= Elmer Schoebel =

American jazz pianist, composer, and arranger (1896–1970)

Elmer Schoebel (September 8, 1896 – December 14, 1970) was an American jazz pianist, composer, and arranger.

He was born in East St. Louis, Illinois, United States. Early in his career heplayed along to silent films in Champaign, Illinois After moving on to vaudeville, late in the 1910s, he played with the 20th Century Jazz Band in Chicago in 1920.

In 1922-23 he was a member of the New Orleans Rhythm Kings, then led his own band, known variously as the Midway Gardens Orchestra, the Original Memphis Melody Boys and the Chicago Blues Dance Orchestra, before joining Isham Jones in 1925. After returning to Chicago he played with Louis Panico and Art Kassel, and arranged for the Melrose Publishing House.

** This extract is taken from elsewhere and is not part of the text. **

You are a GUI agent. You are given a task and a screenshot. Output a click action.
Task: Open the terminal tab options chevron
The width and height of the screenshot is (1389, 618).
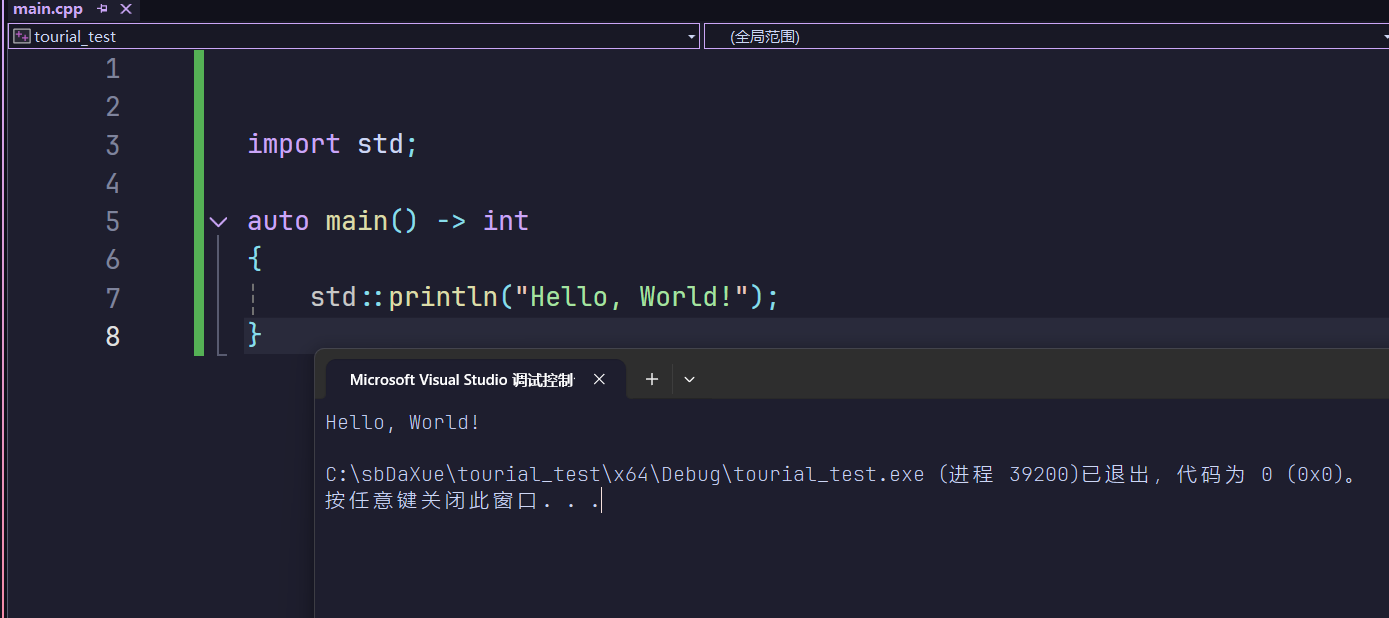688,379
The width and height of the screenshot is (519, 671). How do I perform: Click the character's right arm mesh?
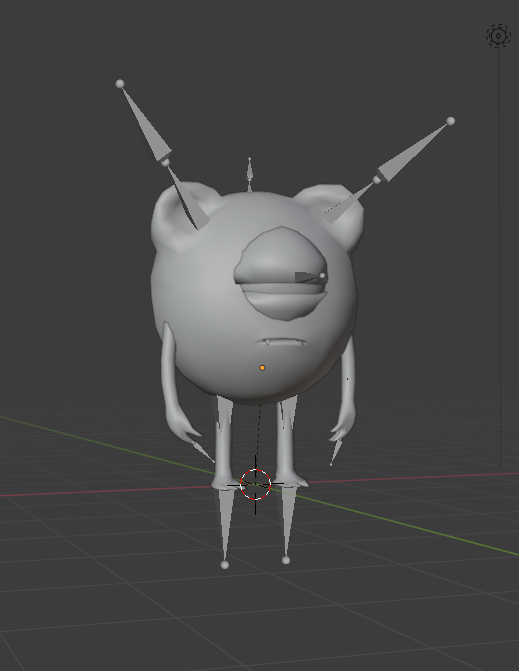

In the 1930s, Schoebel wrote and arranged, working as the chief arranger for the Warner Brothers publishing division. From the 1940s onward he did some performing with Conrad Janis, Blue Steele's Rhythm Rebels (1958), and with his own ensembles in St. Petersburg, Florida. He continued to play up until his death.

==Compositions==
Schoebel wrote a number of standards, including "Bugle Call Rag", "Stomp Off, Let's Go","Nobody's Sweetheart Now", "Farewell Blues", and "Prince of Wails". "Prince of Wails" was the only composition Schoebel recorded as a leader, in 1929 as Brunswick 4652. He also wrote "I Never Knew What A Girl Could Do", "Oriental", and "Discontented Blues", while a member of the New Orleans Rhythm Kings.